For me, as a tech, measurements serve mostly as a way of answering the question "should I @#$% with it?". For example, if I've got a channel module from one of our SSL 9000Ks on the test fixture, I expect that the EIN of the mic pre should be -129.5 dBu or lower and the THD+N of the dynamics section VCA (or the small fader VCA) should be <0.01%. If these conditions aren't met, then it's time for me to @#$% with it until they are.

Two sayings I repeat a lot at work:

"There ain't no accounting for taste"
"There's an awful lot of "psycho" in "psychoacoustics" :p

Paulhoff
19th April 2008, 05:47 PM
Two sayings I repeat a lot at work:

"There ain't no accounting for taste"
"There's an awful lot of "psycho" in "psychoacoustics" :p
http://forums.randi.org/imagehosting/4880474f34b716b0a.gif (http://forums.randi.org/vbimghost.php?do=displayimg&imgid=9489)

Says it all for me.

Paul

:) :) :)

bruto
20th April 2008, 06:06 AM
I think in considering this you have to take into account the tendency of some psychoacoustic effects to lose their appeal over time. Many things you do to change the sound, including rather odd distortions, can be appealing in the short term, and then become annoying as it continues. You can even experiment with this on yourself, in a somewhat non-scientific manner, if you have any of various sound enhancing devices. For a long time I had a cheap equalizer that included a "spatial expander" feature, which I used mostly for processing old 78's for retaping, and it was rather interesting to see how there was an immediate "wow" factor when you pushed the button. After about 5 minutes, I'd push the button again, and feel a great relief when the enhancement was cut off again.

Long ago, a friend who knew an audio reviewer gave me an amusing device from the tube era, whose name I now forget. It was a fancy, and rather expensive (and beautifully made) device that was claimed to make everything sound better. There was a bunch of mumbo jumbo in the instructions, and little controls for the effect. Basically, what it did was to introduce a variety of wild but very narrow band distortions into the system. The placement of these was based on some wacko theory which I don't remember either, but it had some name, like the Krumholz-Glump effect or something.

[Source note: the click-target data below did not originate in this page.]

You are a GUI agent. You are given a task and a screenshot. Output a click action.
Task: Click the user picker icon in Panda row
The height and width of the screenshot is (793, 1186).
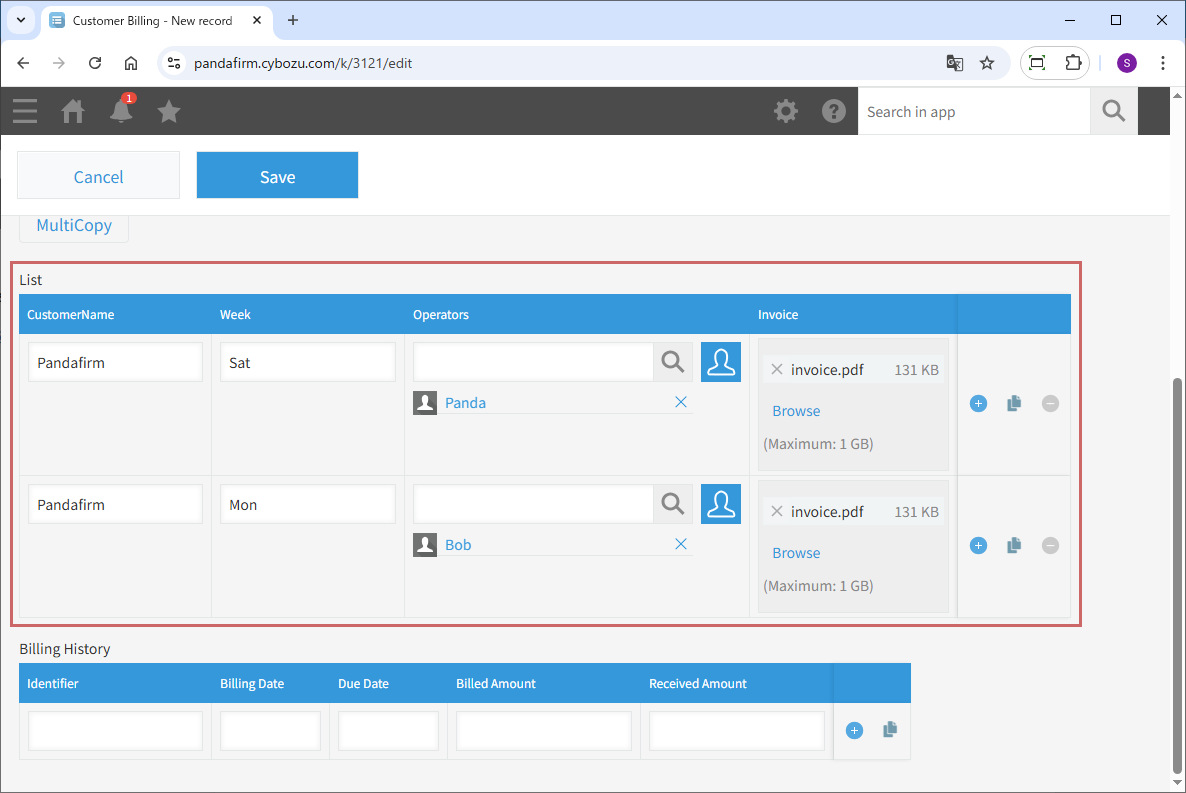720,362
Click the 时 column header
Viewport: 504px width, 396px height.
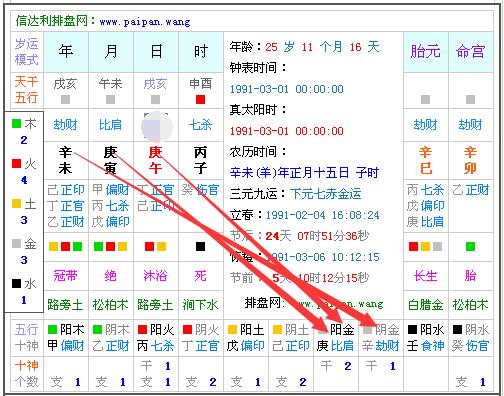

If you looked at a plain sine wave "enhanced" by this thing, it was crazy. Did it sound better? Yes, sort of, briefly, before some kind of mental fatigue would set in. Then you'd turn it off, and realize how good the sound was without it.

Paulhoff
20th April 2008, 11:59 AM
Let’s see if I can make this idea clear.

My friend of wire woo-woo seems to always been playing with his system, mainly with the wire. He also believes in wire break-in, and breaking-in for other pieces of equipment, as in amps, CD players, speakers etc. This is all because he hears it, but not once has ever done a double blind test, because he doesn’t believe in them since they tell him he is wrong and he knows he hears a difference.

Now here is my untested idea of what may be happen after reading bruto and also thinking about my own experiences. You get a new piece of equipment, and it may have a new sound quality that you like, but has time goes on and you become accustomed to it, that new sound seems to go away (that so-called break-in period for my friend). So instead of understanding that it is you that is changing, my friend thinks the equipment needs a new tweak, because the equipment and not him, has changed. So out comes the new wire for new fix and since he has changed something, he thinks that there must be a change in the sound. So when his brain so thru the break-in period again, he must tweak it again.

Paul

:) :) :)

richardm
21st April 2008, 07:46 AM
What matters is whether you can use the control room monitors to make reliable predictions about what the experience of listening to your record will be like for the guy who buys the album and plays it at home.

To this end, Phil Spector apparently used a cheap transistor radio speaker in his control room when working on his walls-of-sound.